Posts

Ablations for “Frontier Models are Capable of In-context Scheming” 2024-12-17T23:58:19.222Z
Frontier Models are Capable of In-context Scheming 2024-12-05T22:11:17.320Z

Comments

Comment by Bronson Schoen (bronson-schoen) on Putting up Bumpers · 2025-04-24T08:44:49.134Z · LW · GW
  1. Hitting the Bumpers: If we see signs of misalignment—perhaps warning signs for generalized reward-tampering or alignment-faking—we attempt to quickly, approximately identify the cause.
  2. Bouncing Off: We rewind our finetuning process as far as is needed to make another attempt at aligning the model, taking advantage of what we’ve learned in the previous step.

 

I would find it helpful to understand why “Sonnet 3.7 reward hacks constantly in agentic settings, but still made it to deployment” doesn’t invalidate that this model will hold. It seems completely plausible to me that we end up in a regime where “the models reward hack and alignment fake, but they’re just so useful and we can usually catch it, so we don’t take the usability hit”.

Note: I’m not arguing that this is / isn’t the right strategy! There are lots of tradeoffs to be considered in real cases of this, I just think it’s likely useful in planning to explicit consider this path, especially when allocating resources.

Comment by Bronson Schoen (bronson-schoen) on o3 Is a Lying Liar · 2025-04-24T08:32:11.693Z · LW · GW

I’m actually pretty surprised that there’s still so much defense of o3 as “it’s confused” being the major explanatory model, as opposed to “it’s doing the thing it says it is doing”.

To me, the consistent model is:

  • What behavior would you get if the model was successfully exploiting model graded rubrics during outcome based RL?

    It seems like you’d get exactly this behavior, including the responses where it claims things like ‘I did X over the weekend’

    Another point about the “it’s confused” model: It’s blatant about METR reward hacking (with comments like “the cheating way”) but presumably this would be because it did get away with doing this at scale. My understanding of the METR report is that finding these cases was a considerable time sink, so it seems plausible these could be missed at scale in training (indeed the Baker 2025 obfuscation paper just says they made the environments less obviously reward hackable, but the rates don’t go to 0).

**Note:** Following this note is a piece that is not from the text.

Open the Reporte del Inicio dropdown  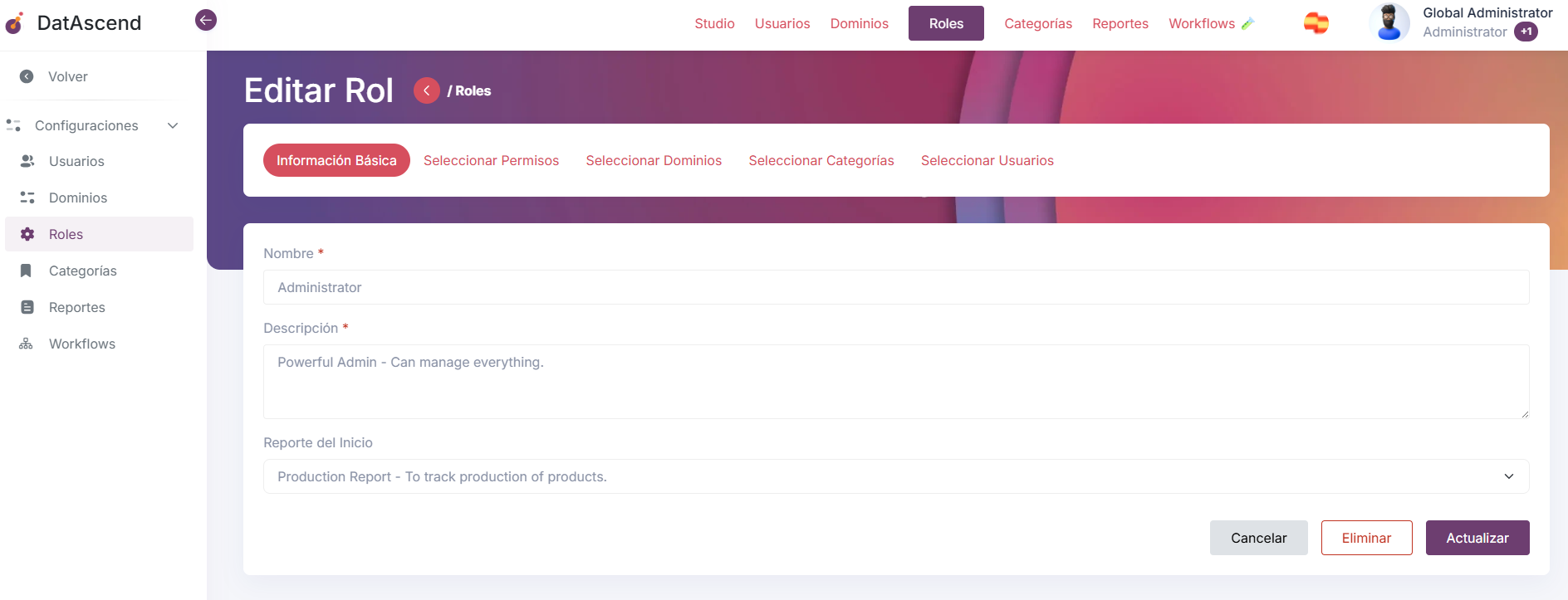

    If an arbitrary “new heavy agentic RL posttraining model” exhibits a ton of reward hacking, my default theory is “it’s doing what it says on the tin”. While maybe it’s true that some component of some cases is partially explained by a weirder base model thing, it seems like the important thing is “yeah it’s doing the reward hacking thing”.

    It is an update to me how many people still are pushing back even when we’re getting such extremely explicit evidence of this kind of misalignment, as it doesn’t seem like it’s possible to get convincing enough evidence that they’d update that the explanation for these cases is primarily that yes the models really are doing the thing.

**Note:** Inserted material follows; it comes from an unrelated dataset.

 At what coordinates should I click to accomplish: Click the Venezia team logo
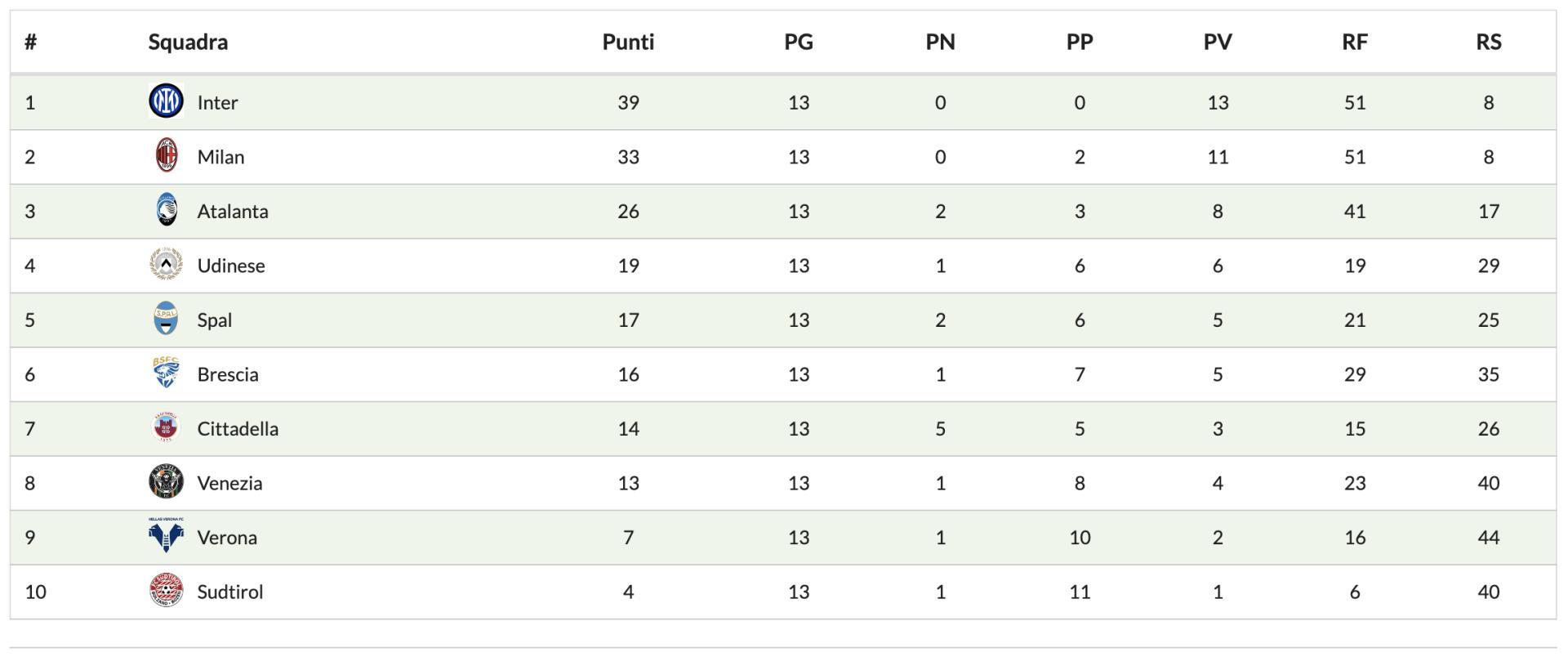coord(166,482)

    (FWIW this is also my model of what Sonnet 3.7 is doing, I don’t think it’s coincidence that these models are extremely reward hacky right when we get into the “do tons of outcome based RL on agentic tasks” regime).

Comment by Bronson Schoen (bronson-schoen) on faul_sname's Shortform · 2025-04-24T08:17:27.332Z · LW · GW

Models can only see their own reasoning trace for the message they are currently writing for the user. However, they can see all previous user-visible messages they wrote. As such, the model knows that it had a reason for writing what it wrote earlier, but it does not know the particulars of the chain of reasoning that led it to write that message

I think this is very underexplored! Empirically the o-series models are much more likely to “double down” I suspect for exactly this reason. This is a much weirder dynamic than I think has been appreciated.

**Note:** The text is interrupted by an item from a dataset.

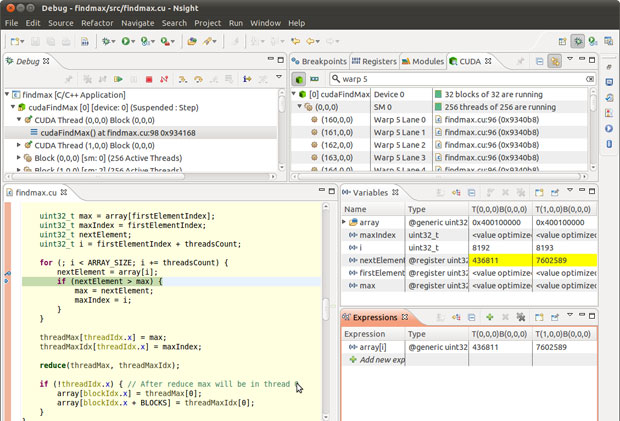620x421 pixels.
Task: Click the Step Into debug icon
Action: (182, 79)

Comment by Bronson Schoen (bronson-schoen) on aog's Shortform · 2025-04-20T18:18:35.911Z · LW · GW

Views on AGI seem suspiciously correlated to me, as if many people's views are more determined by diffusion through social networks and popular writing, rather than independent reasoning.

This seems difficult to disprove. What is the claim here?

Comment by Bronson Schoen (bronson-schoen) on Fabien's Shortform · 2025-03-23T12:05:11.365Z · LW · GW

I'm curious if you know about examples of humans thinking out loud about one problem while solving another by hiding things in their out loud thinking, or if you think you could produce a math CoT which solves one random MATH problem while looking like it is solving another.


A particular case I usually have in mind is:

  • Documenting, researching, or understanding the potential failure modes or exploits around a problem (for example, “note: this data MUST have property Y otherwise it is vulnerable to Z”) often looks very similar regardless of whether your intent is “definitely always avoid these” or “eventually exploit these”
  • For example, one thing you could reasonably want to document if you’re an automated AI alignment researcher is the subtle pitfalls in training techniques, dataset composition, etc that would result in failure modes (ex: at some point you want to make detailed notes about different ways that pressure against cot does / doesn’t induce obfuscation)
  • It seems like in these cases, there’s a large overlap between “aggregate a bunch of ways to sabotage training” and “genuinely make sure that you understand the dynamics of the problem space”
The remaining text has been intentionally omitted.